Page excerpt:
┄┄┄┄┄┄┄┄┄┄

Thyroid Problems

Lifestyle & Management

Hypothyroidism

Doses of levothyroxine that are too high can cause side effects such as:

  • Increased appetite
  • Difficulty sleeping
  • Heart palpitations
  • Jitters or shakiness
Tell your healthcare provider if you have any of these symptoms after you start taking the medication. If necessary, your healthcare provider may prescribe a lower dose of levothyroxine.

Because levothyroxine can interact with certain medications, supplements, and foods, you should let your healthcare provider know if you start or stop taking these medications or supplements, or if you change your diet significantly.

Never skip doses of the drug or stop taking it because you feel better. If you do, your symptoms will return.

Hyperthyroidism

People with hyperthyroidism run an increased risk of osteoporosis or “thinning bones.” For this reason, it’s particularly important to get enough calcium and vitamin D, which are essential to bone health. Ask your healthcare provider how much vitamin D and calcium you should be getting daily.

┄┄┄┄┄┄┄┄┄┄

Data extract:

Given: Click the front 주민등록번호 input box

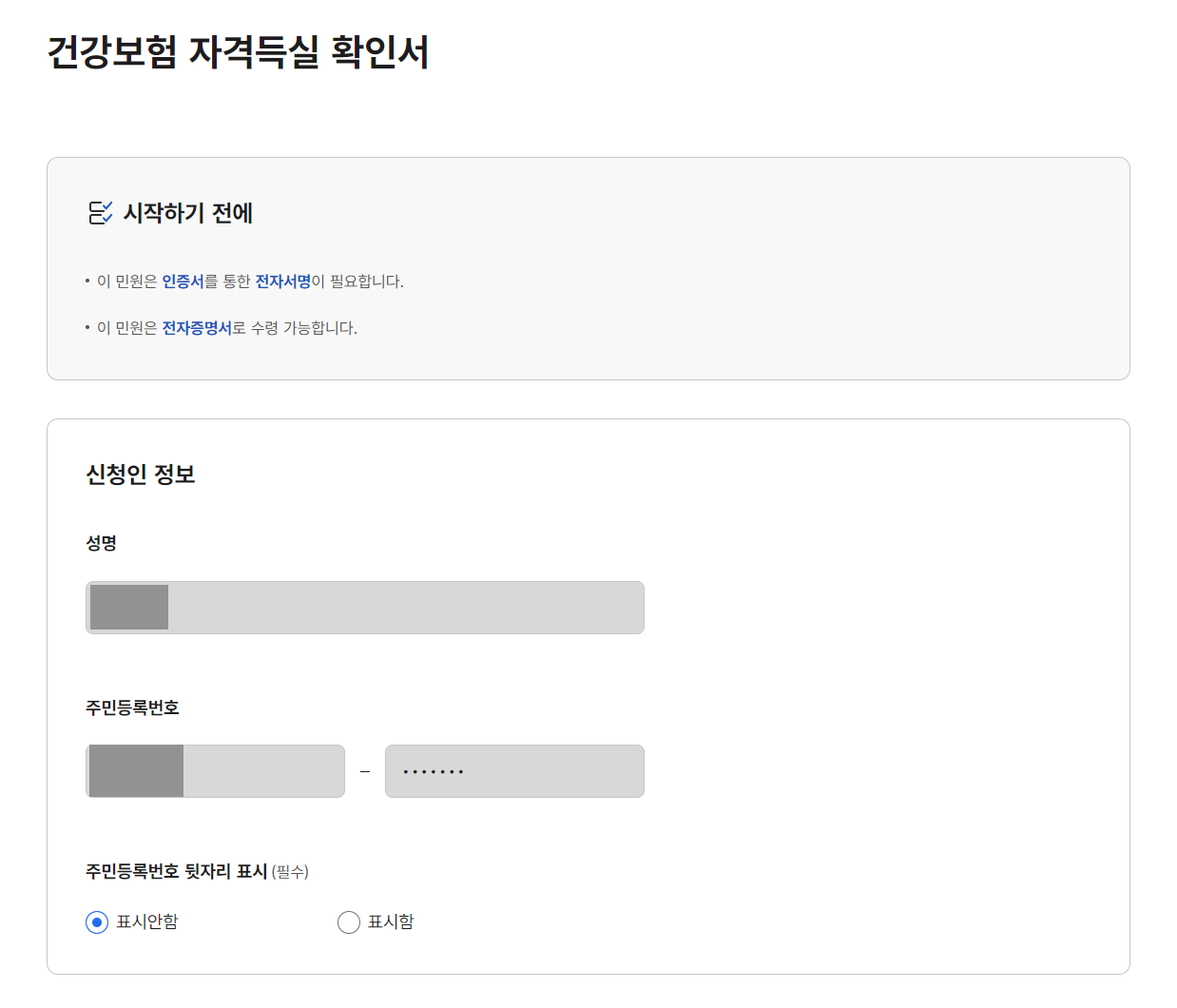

┄┄┄┄┄┄┄┄┄┄

Task item A:
Copy word for word the part of the thyroid problems text that begins at the words "Hypothyroidism" and ends after the words "symptoms will return.".
Task item B:
In the thyroid problems text, which two nutrients does it say people with hyperthyroidism should be sure to get enough of?
Task item C:
Pick up the thyroid problems text where it stops and keep writing.

Task response A:
Hypothyroidism

Doses of levothyroxine that are too high can cause side effects such as:

  • Increased appetite
  • Difficulty sleeping
  • Heart palpitations
  • Jitters or shakiness
Tell your healthcare provider if you have any of these symptoms after you start taking the medication. If necessary, your healthcare provider may prescribe a lower dose of levothyroxine.

Because levothyroxine can interact with certain medications, supplements, and foods, you should let your healthcare provider know if you start or stop taking these medications or supplements, or if you change your diet significantly.

Never skip doses of the drug or stop taking it because you feel better. If you do, your symptoms will return.

Task response B:
Calcium and vitamin D.

Task response C:
If you have Graves' ophthalmopathy (a condition related to Graves' disease, which causes the eyes to bulge), wearing sunglasses, putting cool, wet compress over your eyes, and using lubricating eye drops can help soothe your eyes.

Thyroid Nodules

If you were diagnosed with thyroid nodules and had these drained but the nodules then returned, these may need to be removed. You should let your healthcare provider know if you discover new nodules.

Thyroid Cancer

After getting treatment for thyroid cancer, you will need to be monitored for recurrence of the disease for many years. Your healthcare provider will determine which monitoring tests to use and how often they should be performed based on the type of tumor or tumors you had.